= About this exercise =
Among the entries below, find each line holding "chevron" and return it.
[Opening Stored data section]
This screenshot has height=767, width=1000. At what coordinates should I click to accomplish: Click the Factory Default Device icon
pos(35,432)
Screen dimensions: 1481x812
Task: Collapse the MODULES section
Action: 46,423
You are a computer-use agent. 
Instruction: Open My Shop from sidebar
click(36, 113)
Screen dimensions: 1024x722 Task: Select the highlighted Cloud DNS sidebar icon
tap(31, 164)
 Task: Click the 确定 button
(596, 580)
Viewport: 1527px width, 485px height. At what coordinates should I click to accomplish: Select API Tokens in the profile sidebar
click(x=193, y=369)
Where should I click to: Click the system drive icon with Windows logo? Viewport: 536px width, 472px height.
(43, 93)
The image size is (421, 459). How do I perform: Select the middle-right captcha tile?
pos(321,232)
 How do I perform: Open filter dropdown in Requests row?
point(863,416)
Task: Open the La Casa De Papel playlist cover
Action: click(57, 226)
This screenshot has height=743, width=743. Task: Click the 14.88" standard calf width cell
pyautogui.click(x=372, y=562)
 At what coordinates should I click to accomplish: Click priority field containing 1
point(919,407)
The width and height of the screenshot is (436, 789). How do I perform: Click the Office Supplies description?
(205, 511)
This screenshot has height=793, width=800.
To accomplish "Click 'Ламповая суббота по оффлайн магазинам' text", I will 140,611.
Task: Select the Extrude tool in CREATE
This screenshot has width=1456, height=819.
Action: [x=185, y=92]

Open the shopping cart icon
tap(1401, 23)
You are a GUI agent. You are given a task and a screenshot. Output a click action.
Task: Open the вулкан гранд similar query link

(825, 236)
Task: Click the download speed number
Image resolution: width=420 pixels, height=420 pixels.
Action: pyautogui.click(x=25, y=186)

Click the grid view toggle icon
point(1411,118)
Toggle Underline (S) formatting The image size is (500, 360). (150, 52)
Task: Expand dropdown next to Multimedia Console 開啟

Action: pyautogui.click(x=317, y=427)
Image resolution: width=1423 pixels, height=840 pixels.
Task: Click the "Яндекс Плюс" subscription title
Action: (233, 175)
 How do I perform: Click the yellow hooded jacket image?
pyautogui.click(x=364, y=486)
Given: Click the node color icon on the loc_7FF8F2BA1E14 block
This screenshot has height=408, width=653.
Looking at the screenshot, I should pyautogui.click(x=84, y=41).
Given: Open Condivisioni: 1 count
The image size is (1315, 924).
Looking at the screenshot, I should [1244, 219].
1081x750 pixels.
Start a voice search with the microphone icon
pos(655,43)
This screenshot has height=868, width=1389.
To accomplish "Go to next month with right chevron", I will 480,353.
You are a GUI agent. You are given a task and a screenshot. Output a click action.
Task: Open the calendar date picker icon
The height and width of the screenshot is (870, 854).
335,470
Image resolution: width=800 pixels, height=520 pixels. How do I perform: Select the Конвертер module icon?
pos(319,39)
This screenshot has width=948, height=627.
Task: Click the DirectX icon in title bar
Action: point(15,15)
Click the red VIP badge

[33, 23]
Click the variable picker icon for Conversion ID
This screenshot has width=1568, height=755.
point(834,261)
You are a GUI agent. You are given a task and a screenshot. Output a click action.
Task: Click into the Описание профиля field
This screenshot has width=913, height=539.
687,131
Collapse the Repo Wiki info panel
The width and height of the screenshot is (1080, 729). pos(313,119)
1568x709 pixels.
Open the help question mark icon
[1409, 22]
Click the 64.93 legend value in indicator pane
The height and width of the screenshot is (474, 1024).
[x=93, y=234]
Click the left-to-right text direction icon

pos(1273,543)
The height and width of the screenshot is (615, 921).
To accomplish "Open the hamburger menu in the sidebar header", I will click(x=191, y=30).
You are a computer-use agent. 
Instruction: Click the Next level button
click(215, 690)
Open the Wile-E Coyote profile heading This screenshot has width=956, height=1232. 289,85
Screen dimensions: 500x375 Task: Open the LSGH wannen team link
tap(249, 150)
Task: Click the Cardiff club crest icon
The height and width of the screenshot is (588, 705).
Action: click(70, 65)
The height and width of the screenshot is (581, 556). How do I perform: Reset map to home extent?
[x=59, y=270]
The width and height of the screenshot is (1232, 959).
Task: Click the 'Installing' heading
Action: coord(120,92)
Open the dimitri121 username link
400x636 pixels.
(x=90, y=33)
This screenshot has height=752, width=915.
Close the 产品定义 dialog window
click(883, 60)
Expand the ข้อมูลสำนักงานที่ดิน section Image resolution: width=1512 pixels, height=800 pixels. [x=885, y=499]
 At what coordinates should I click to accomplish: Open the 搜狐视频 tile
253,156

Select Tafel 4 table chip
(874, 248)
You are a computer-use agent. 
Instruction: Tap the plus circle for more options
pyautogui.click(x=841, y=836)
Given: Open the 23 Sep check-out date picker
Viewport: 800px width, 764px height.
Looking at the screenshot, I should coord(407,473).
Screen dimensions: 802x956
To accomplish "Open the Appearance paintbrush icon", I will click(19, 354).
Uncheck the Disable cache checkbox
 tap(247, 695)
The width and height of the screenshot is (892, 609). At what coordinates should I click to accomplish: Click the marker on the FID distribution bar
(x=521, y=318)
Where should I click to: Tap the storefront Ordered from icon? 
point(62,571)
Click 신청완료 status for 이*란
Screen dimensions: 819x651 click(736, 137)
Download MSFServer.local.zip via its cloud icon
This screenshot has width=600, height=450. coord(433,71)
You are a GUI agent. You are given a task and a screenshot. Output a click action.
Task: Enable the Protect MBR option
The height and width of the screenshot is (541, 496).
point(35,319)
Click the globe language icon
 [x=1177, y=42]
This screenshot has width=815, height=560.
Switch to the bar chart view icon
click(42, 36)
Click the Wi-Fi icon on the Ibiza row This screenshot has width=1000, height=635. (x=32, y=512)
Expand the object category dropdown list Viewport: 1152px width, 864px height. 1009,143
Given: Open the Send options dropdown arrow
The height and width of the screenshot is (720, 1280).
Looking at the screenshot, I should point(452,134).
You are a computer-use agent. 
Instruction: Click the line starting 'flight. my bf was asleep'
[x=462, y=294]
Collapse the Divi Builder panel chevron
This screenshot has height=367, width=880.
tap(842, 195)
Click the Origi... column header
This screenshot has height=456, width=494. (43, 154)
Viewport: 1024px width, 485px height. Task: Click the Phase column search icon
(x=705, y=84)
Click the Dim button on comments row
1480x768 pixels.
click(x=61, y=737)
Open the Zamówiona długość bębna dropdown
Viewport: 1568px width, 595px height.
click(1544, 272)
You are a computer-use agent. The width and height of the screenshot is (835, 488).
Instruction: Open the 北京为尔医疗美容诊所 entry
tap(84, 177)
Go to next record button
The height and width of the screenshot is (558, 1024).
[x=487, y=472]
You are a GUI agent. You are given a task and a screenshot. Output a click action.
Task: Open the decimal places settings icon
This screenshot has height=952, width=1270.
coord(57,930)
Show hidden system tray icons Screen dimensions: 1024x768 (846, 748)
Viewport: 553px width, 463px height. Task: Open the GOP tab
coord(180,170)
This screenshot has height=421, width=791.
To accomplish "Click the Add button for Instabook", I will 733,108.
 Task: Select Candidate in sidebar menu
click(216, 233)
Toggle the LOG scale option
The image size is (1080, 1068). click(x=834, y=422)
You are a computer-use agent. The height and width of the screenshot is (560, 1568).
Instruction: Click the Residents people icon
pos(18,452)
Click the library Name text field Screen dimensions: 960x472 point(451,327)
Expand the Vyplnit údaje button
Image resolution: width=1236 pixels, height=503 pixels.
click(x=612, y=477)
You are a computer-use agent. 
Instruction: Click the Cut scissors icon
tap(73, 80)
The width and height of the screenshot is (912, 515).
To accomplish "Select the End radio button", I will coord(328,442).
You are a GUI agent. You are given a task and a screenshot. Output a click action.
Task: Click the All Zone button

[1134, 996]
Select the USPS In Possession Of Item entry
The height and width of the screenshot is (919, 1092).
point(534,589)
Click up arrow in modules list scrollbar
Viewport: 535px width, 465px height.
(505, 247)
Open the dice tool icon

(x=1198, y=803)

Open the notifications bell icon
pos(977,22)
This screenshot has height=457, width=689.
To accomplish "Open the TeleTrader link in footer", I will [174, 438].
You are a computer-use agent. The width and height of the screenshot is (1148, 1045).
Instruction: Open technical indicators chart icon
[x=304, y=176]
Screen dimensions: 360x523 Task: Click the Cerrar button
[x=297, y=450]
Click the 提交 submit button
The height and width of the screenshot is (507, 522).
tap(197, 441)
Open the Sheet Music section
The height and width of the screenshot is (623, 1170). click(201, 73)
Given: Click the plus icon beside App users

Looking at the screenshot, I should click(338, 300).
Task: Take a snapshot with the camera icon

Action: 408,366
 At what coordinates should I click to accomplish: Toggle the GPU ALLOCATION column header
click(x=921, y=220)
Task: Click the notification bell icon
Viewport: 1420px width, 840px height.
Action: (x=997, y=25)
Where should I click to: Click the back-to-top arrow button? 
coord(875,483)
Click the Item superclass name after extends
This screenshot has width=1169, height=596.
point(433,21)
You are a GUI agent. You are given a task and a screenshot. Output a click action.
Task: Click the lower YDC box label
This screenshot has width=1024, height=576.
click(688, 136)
[Closing Stored data section]
= Answer area =
To accomplish "Go to next month with right chevron", I will 480,353.
Collapse the Divi Builder panel chevron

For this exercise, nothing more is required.